Truly unpredictable branches (e.g., random data-dependent outcomes) produce ~1.5-2.5 ns/iter due to misprediction penalties.

# Measure mispredictions directly:
perf stat -e branch-misses,branches ./branch_bench

# For detailed prediction breakdown:
perf stat -e \
  cpu/event=0xc5,umask=0x00,name=BR_MISP_RETIRED.ALL_BRANCHES/ \
  ./branch_bench

Debugging Notes

Identifying Branch Prediction Bottlenecks

# Linux perf — branch mispredictions
perf stat -e cycles,instructions,branch-misses,branches ./program

# TMA (Top-Down Microarchitecture Analysis)
perf stat -M TopdownL1 ./program
# Look for "Bad Speculation" metric > 5% → branch prediction bottleneck

# Per-function branch miss breakdown
perf record -e branch-misses:pp ./program
perf report --sort=sym,overhead

Software-Level Optimization

// Branchless code (avoids branch predictor entirely)
// Instead of:
if (a > b) max = a; else max = b;

// Use:
max = a ^ ((a ^ b) & -(a < b));  // branchless max via bit manipulation
// Or with GCC:
max = (a > b) ? a : b;  // GCC often compiles to CMOV (conditional move)
                         // CMOV: no branch, no misprediction possible

CMOV (Conditional Move): x86 instruction that performs a register move without branching. The CPU executes it unconditionally; it either updates the destination or not based on flags. No branch predictor involvement, no misprediction penalty — but both paths are computed.


Security Implications

  1. BTB is shared across processes: On the same physical core (with or without SMT), BTB entries are shared across context switches. IBPB flushes the BTB on switch between untrusted domains.

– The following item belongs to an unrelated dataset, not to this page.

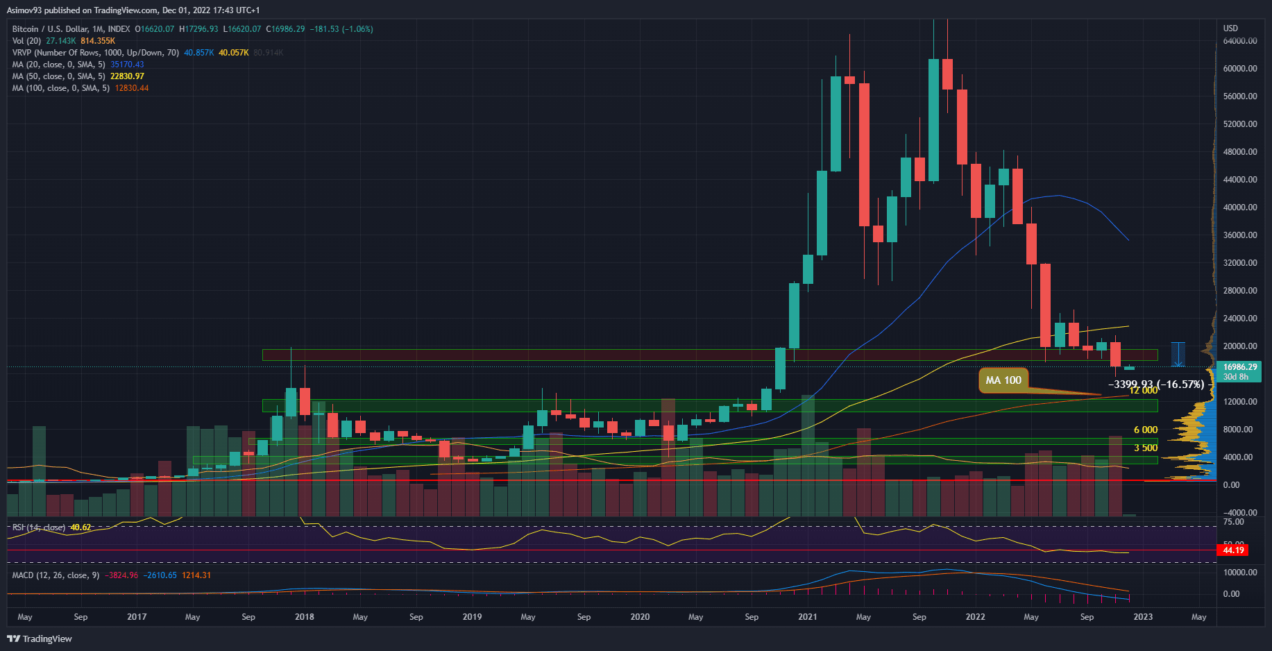
Task: Click the 2023 label on the time axis
Action: click(1142, 617)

  2. Predictor state as a covert channel: Two processes can communicate via branch predictor state — one process trains specific branches, the other observes prediction outcomes. This is a covert channel even without Spectre exploitation.

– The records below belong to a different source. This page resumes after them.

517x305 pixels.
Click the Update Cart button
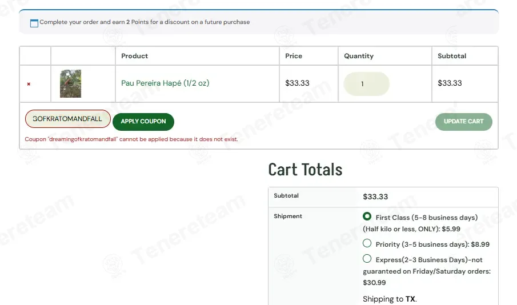coord(463,122)
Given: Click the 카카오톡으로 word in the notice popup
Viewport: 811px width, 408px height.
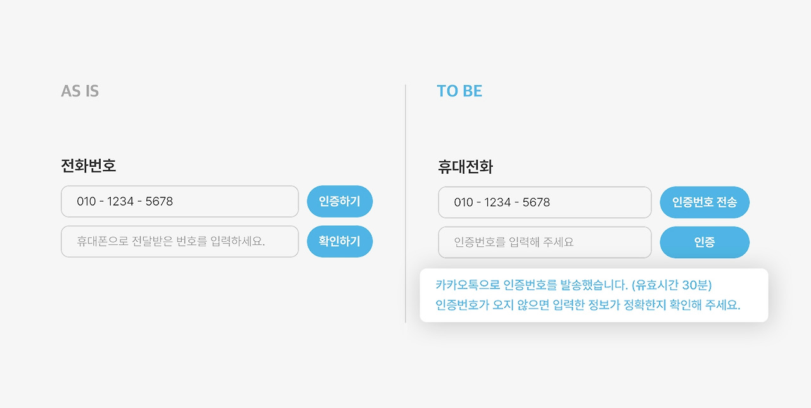Looking at the screenshot, I should (468, 286).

  3. PHT history as a fingerprint: The pattern of branch outcomes from a process can fingerprint its execution (which code paths were taken). This can leak information about secret-dependent control flow even without cache timing.

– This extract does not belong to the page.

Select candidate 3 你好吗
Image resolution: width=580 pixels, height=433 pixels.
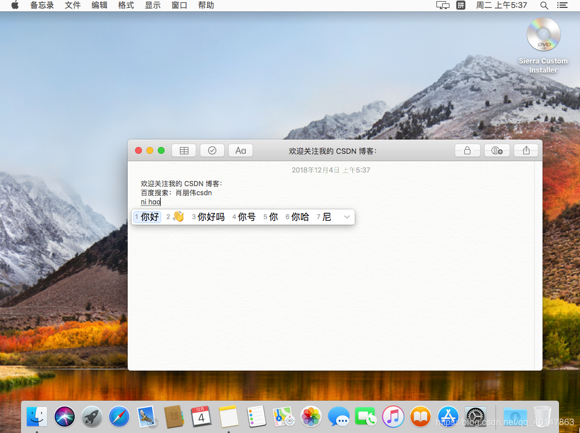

  4. RSB manipulation for control flow hijacking: If an attacker can manipulate the actual stack (via stack overflow), they can misalign the RAS relative to the real return address stack, causing speculative misprediction — but this typically requires code execution already.


Performance Implications

Optimization Technique Typical Gain
Eliminate branch Use CMOV, branchless arithmetic 0-30% on branch-heavy loops
Sort before branch if (arr[i] > 50) with sorted arr 2-10x on inner loops
Profile-guided optimization PGO: compiler uses branch profiles 5-20% overall
__builtin_expect Hint to compiler for branch layout 1-5%
Reduce branch aliasing Align hot functions 1-5%
Loop unrolling Reduce loop back-branch count 1-20%

The most impactful optimization for branch-heavy code is often sorting or partitioning data to make branches more predictable.


Modern Usage

Profile-Guided Optimization (PGO)

Compilers use branch profile data (from instrumentation or sampling) to: 1. Arrange hot code so taken branches are "fall-through" (sequential, no redirect) 2. Clone functions that are always called from contexts with predictable branch outcomes 3. Inline functions at call sites where it eliminates indirect branches 4. Unroll loops with known iteration counts

# GCC PGO workflow:
gcc -fprofile-generate -O2 program.c -o program_instr
./program_instr < training_input
gcc -fprofile-use -O2 program.c -o program_optimized

BOLT (Binary Optimization and Layout Tool)

Meta's BOLT performs function layout optimization at the binary level using sampled perf data, achieving 5-15% improvement on large server binaries (e.g., folly, MySQL, Nginx).


Future Directions

  1. Perceptron branch predictors: Fully neural branch predictors (sum of weighted history bits + bias → threshold). Competitive with TAGE for certain workloads, lower implementation cost. Some production use in Samsung and reportedly in components of AMD Zen 4.

  2. Prefetch-aware prediction: Branch predictors that issue prefetches when they predict a taken branch, reducing BTB miss penalty.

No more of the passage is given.